Stored items from a collection:

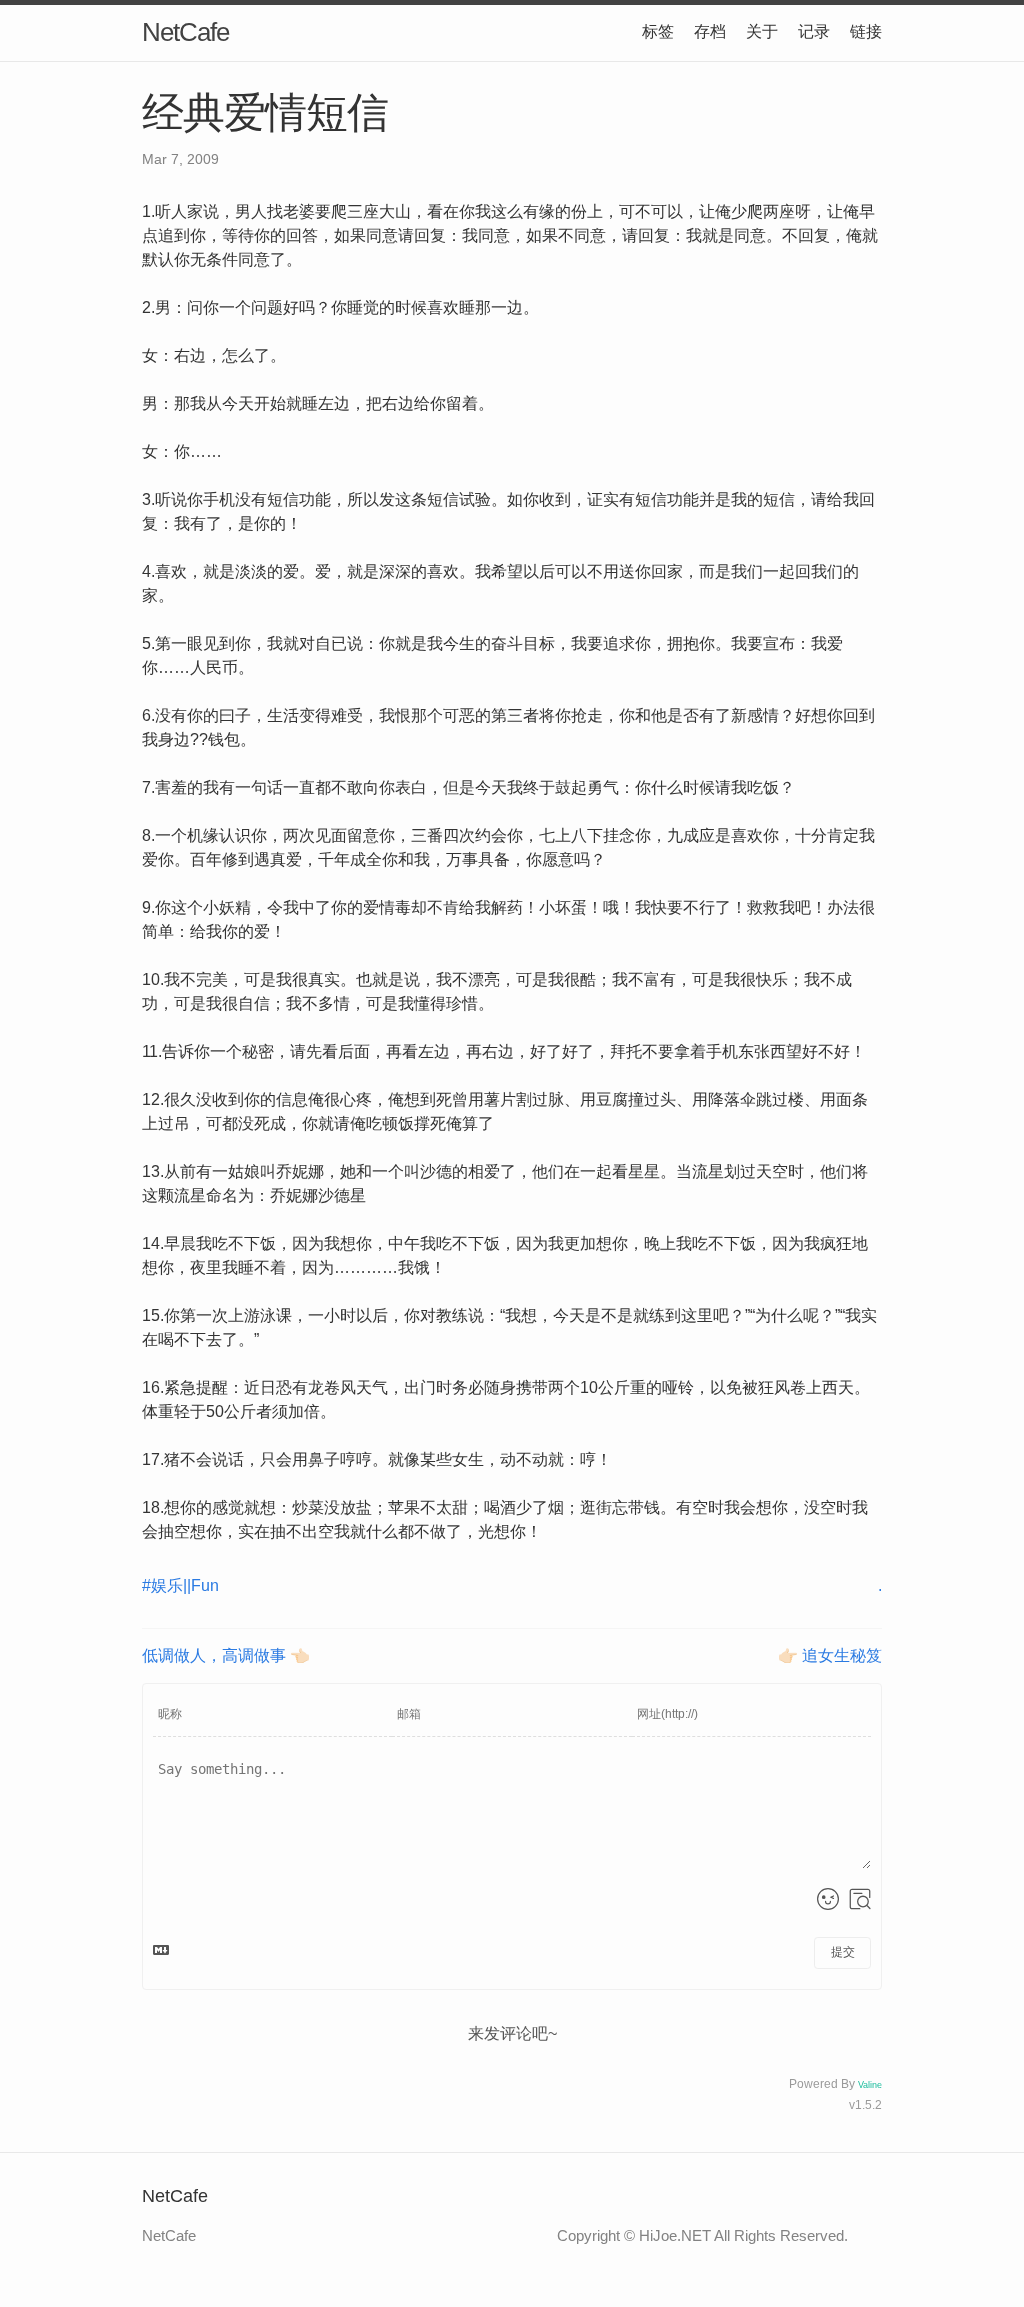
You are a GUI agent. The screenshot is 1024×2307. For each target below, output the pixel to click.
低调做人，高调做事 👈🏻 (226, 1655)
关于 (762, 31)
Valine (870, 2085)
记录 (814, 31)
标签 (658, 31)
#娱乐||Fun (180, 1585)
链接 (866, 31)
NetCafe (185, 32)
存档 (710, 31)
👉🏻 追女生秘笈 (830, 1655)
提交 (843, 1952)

...

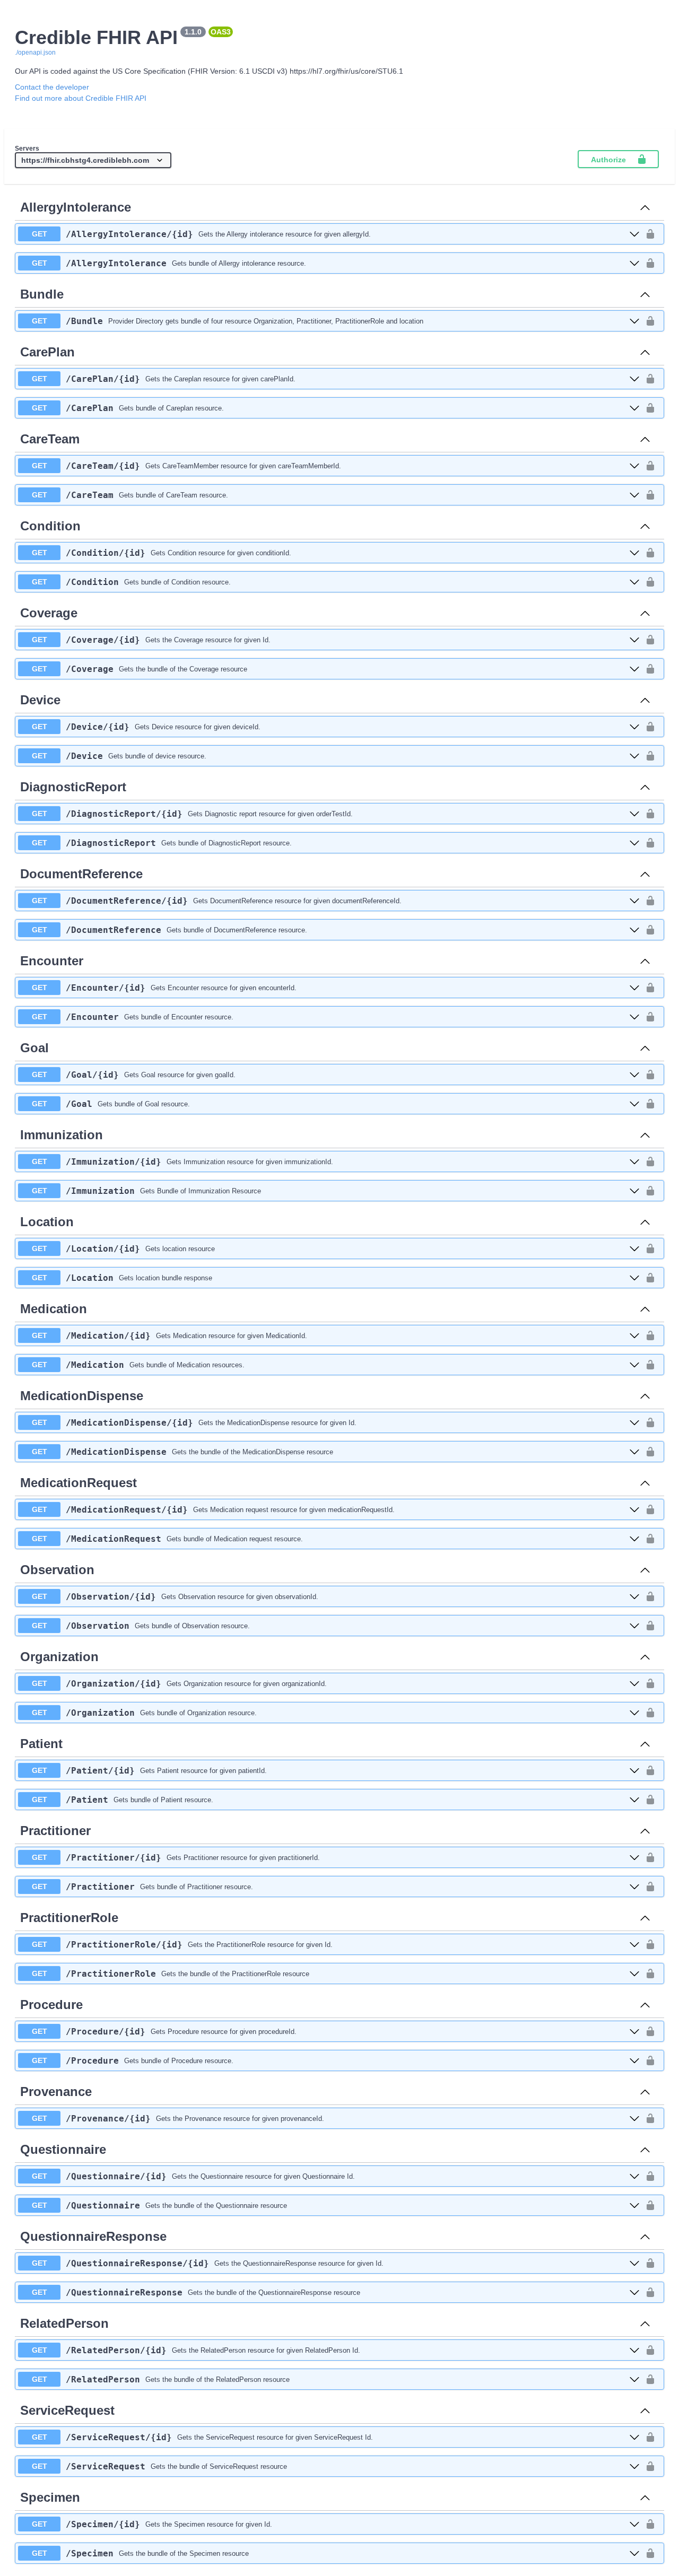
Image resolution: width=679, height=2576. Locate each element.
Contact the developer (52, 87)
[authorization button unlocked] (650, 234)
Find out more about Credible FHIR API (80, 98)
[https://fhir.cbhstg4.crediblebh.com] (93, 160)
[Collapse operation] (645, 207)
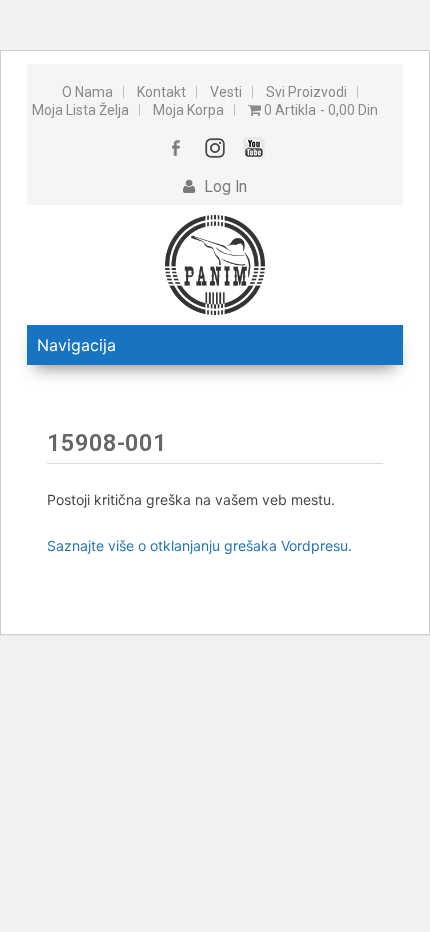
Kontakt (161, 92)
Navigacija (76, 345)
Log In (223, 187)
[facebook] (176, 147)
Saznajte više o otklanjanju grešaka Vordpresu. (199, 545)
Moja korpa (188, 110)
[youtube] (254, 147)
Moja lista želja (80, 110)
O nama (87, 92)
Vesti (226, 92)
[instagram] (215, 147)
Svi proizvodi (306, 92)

Action item – Please copy, exactly and with nothing else, the lines above beginning at the line that has "[facebook] (176, 147)" and ending with the line that has "Svi proizvodi (306, 92)".

Solution to this exercise –
[facebook] (176, 147)
Saznajte više o otklanjanju grešaka Vordpresu. (199, 545)
Moja korpa (188, 110)
[youtube] (254, 147)
Moja lista želja (80, 110)
O nama (87, 92)
Vesti (226, 92)
[instagram] (215, 147)
Svi proizvodi (306, 92)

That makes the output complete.